We’ve had some fun this month extracting the Michael from the Software Editor. Playing on his kind, easy going temperament we handed him a copy of Firebird’s Don’t Buy This and persuaded him that it was a collection of megabrill games. At first he seemed less than convinced so we produced a few review sheets extolling its virtues. Graeme finally clinched it by telling him that he hadn’t learned to appreciate the more subtle aspects of some Spectrum games. Almost convinced, Spencer the Corpulent then phoned Firebird — so we all dashed upstairs to listen in on the extension...

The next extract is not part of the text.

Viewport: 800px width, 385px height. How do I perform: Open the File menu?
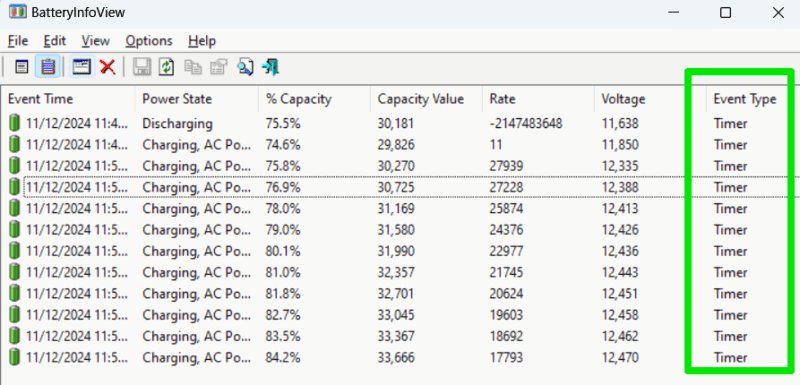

‘We have a copy of your latest release here but it seems to have five games all on one tape, surely there must have been a mistake?’
‘No there’s no mistake, at least not as far as those games are concerned.’
‘Why is it called Don’t Buy This when it seems such great value?’
‘Who did you say you were?’
‘Jeremy Spencer from CRASH’
‘Are you serious?’
‘What? about being from CRASH?’
‘No, about the games.’
‘Well of course I am.’
‘Are you the new Software Editor? The guy that used to sell yellow wellingtons for horses, the ones you filled with water?’
‘Well... er... yes’
‘... and now you own an Amstrad and a lamb that answers to the name of Ernie?’
‘Yes’
‘... and a dog that chews empty wine bottles?’
‘well yes but what...’
‘... you are serious!’
‘Yes of course but why call the cassette “Don’t Buy This”?’
‘It wasn’t meant to be called Don’t Buy This but the type-setters made a mistake.’
‘What was it meant to be called?’
‘Oh it’s been called all sorts of things, lots and lots of different names but since we’ve had so many inlay cards printed it seemed to stick you see.’
‘Fair enough I suppose, perhaps you could give me the names of the authors? I can’t find any credits.’
‘Too right, John... they said they wanted to be kept out of it, out of the limelight I mean, and for that matter perhaps you could keep Firebird’s name out as well... please.’
‘Well that’s very modest of you.’
‘All part of the image you know.’ BBRRRRRRRRRRRR

RACE ACE

Race Ace is a very straightforward racing game, in fact its simplicity is one of its strongest features because you can get stuck in straight away. The player steers one of nine little cars round a fixed track, the others being controlled by the computer. Any one of 250 speeds can be selected for a race of four or more laps. At first I thought the game a little limiting because it only has one track until I realised that by using the simple trick of going backwards a completely new race could be run — unfortunately the other cars persisted in going the wrong way. The graphics are very simple but this is necessary in order to follow the fast action that the game provides. A particularly admirable feature is that no matter what happens to the player’s car, like colliding with another car, or with the kerb, or indeed with anything, it suffers no damage. This means that since your car can’t be damaged you won’t have to keep going back to the start as other race games tend to insist you do. Once your car pulls out into the lead then the race is over: this neatly avoids the tedium you encounter in games like Full Throttle of having to stay ahead once you are.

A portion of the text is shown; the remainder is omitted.